I have a '91 Max. It is making a strange noise coming from the front drivers side. Does it only when the car is moving. Kinda sounds like a speedometer cable. Sort of a alternating wirling sound.
I know sounds are hard to explain, but has anyone ever had something like this? Not even sure if the speedo is cable or electric.


----------



## Matt93SE (Sep 17, 2003)

check your brakes and make sure there's nothing stuck in there and that your pads are in good shape. sometimes a small grain of sand can get trapped between the caliper and rotor and it will make weird noises until it wears away or falls off. 

also check to make sure you didn't hit anything and that your wheel bearings are in good shape.


----------



## captkirk (Jan 18, 2005)

Brakes are pretty new and front end is solid. I am thinking its the speedo cable. The speedometer is twitching pretty bad. Assuming '91s have a cable.


----------



## Matt93SE (Sep 17, 2003)

These cars have an electronic speed sensor, so no speedometer cable.

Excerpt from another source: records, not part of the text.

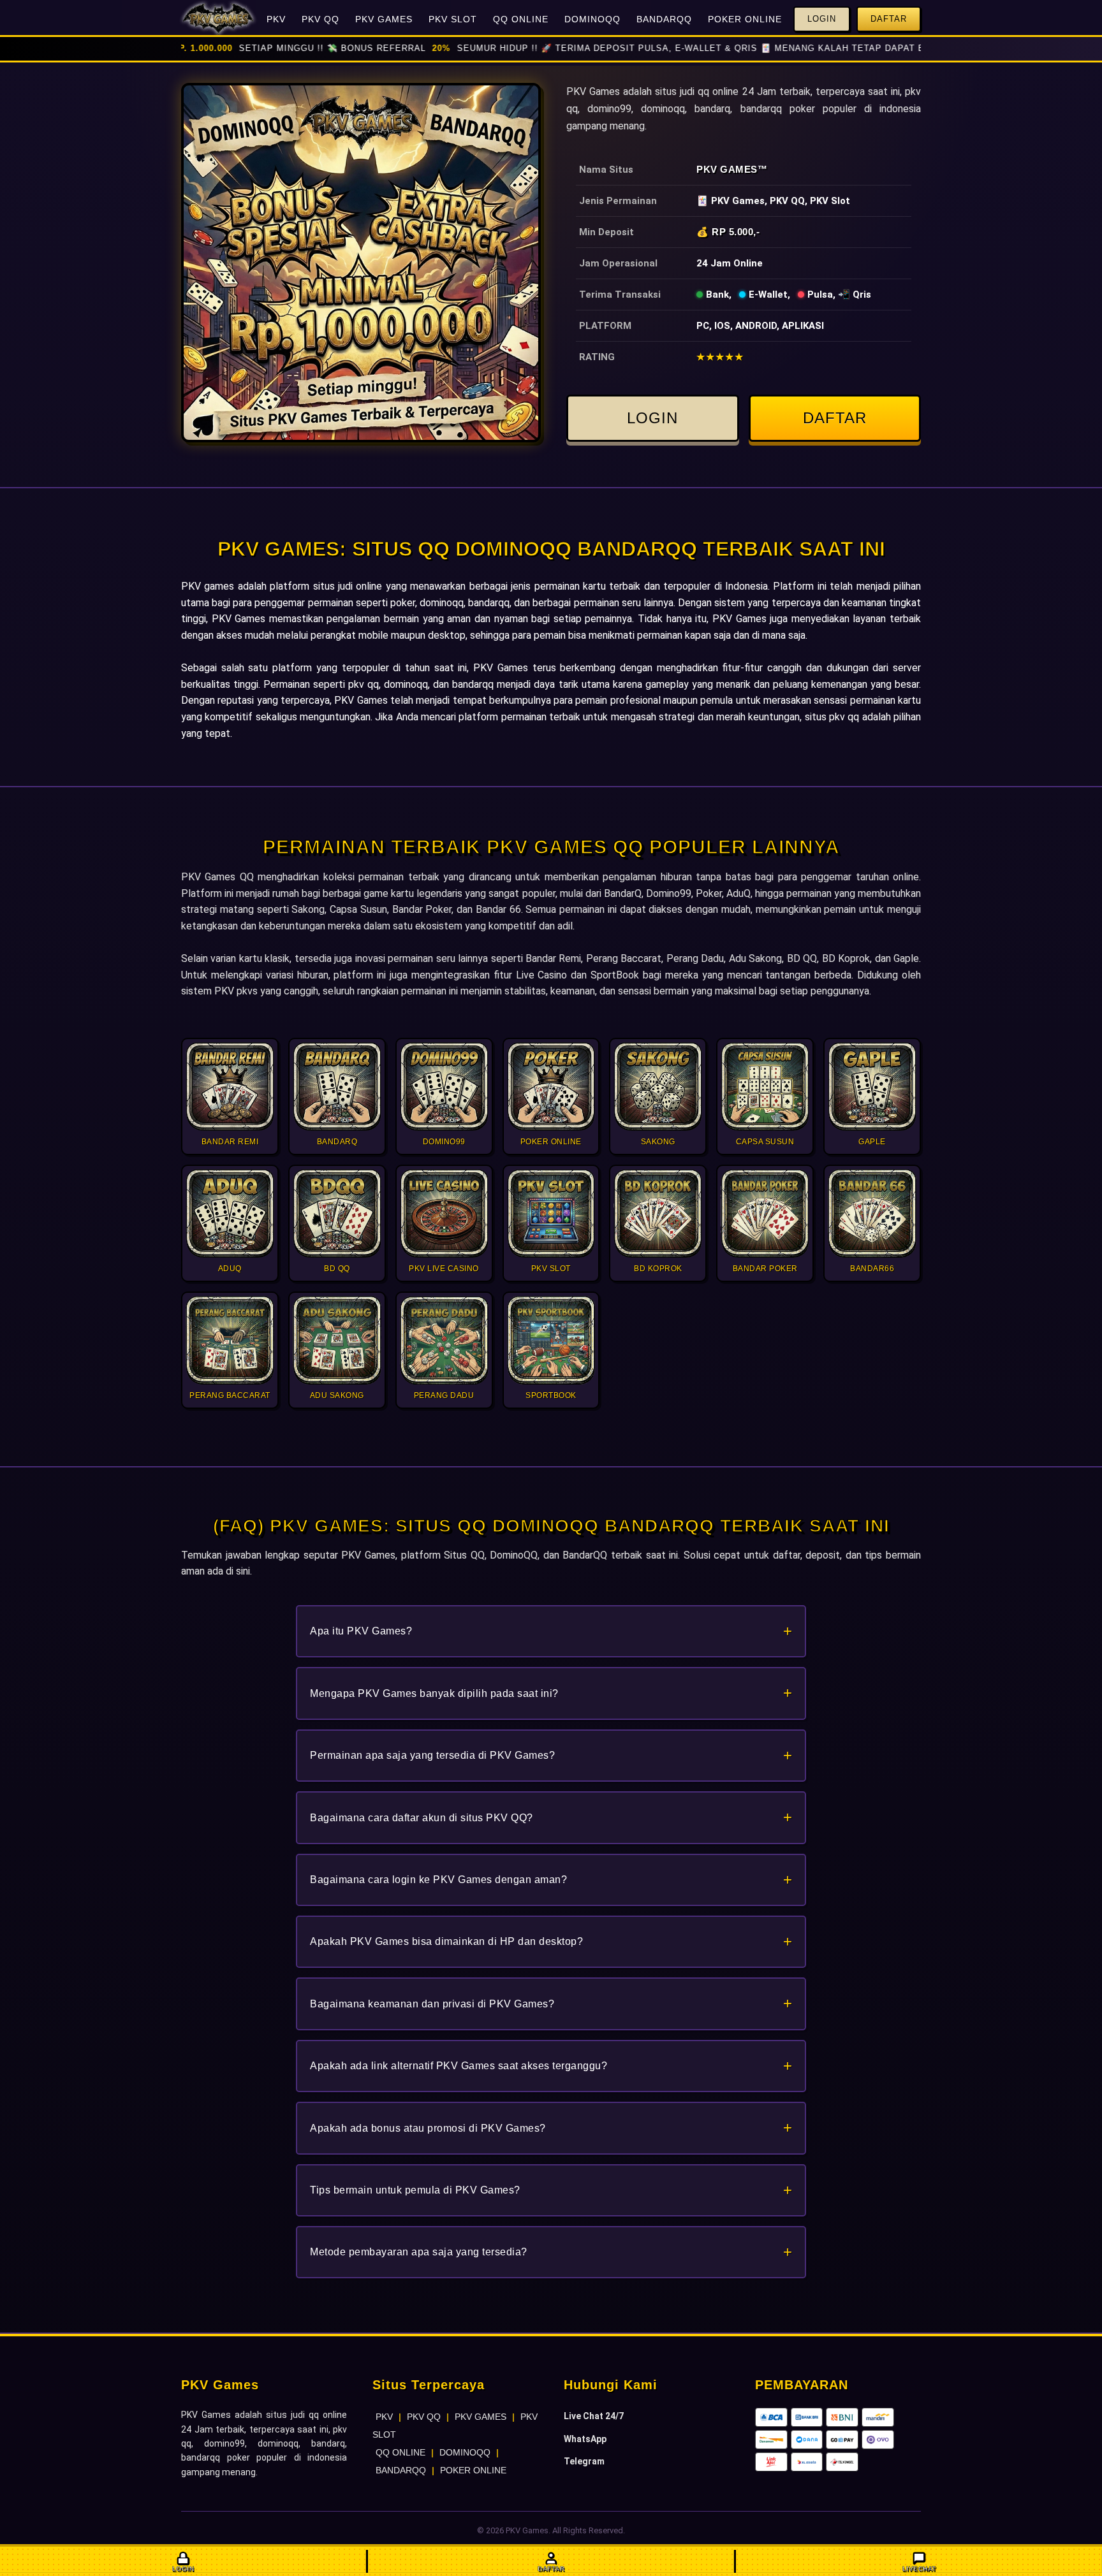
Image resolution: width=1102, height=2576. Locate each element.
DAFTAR (835, 417)
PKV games (207, 586)
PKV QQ (320, 19)
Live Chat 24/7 (594, 2416)
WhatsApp (585, 2439)
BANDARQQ (664, 19)
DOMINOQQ (592, 19)
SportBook (615, 975)
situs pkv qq (832, 717)
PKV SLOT (453, 19)
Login (821, 19)
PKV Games (727, 169)
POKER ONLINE (745, 19)
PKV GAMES (384, 19)
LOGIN (652, 417)
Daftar (889, 19)
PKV (276, 19)
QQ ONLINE (520, 19)
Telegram (584, 2461)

usually the noises are from the above causes, though there are always other issues as well...


does it only happen when accelerating or when the car is cold?
3rd gen MAximas are prone to exhaust stud breakage and they can cause some pretty freaky noises- usually sounds like ticking, but I've heard them chirp, whistle, rattle, tick, all kinds of stuff..


----------



## captkirk (Jan 18, 2005)

Found it. You were right. It was the brakes. Its the wife's car, so hardley ever drive it. When I did after I saw your first reply, thats what I found.
Thanks!


----------



## Matt93SE (Sep 17, 2003)

Good stuff.. glad you fixed it.


----------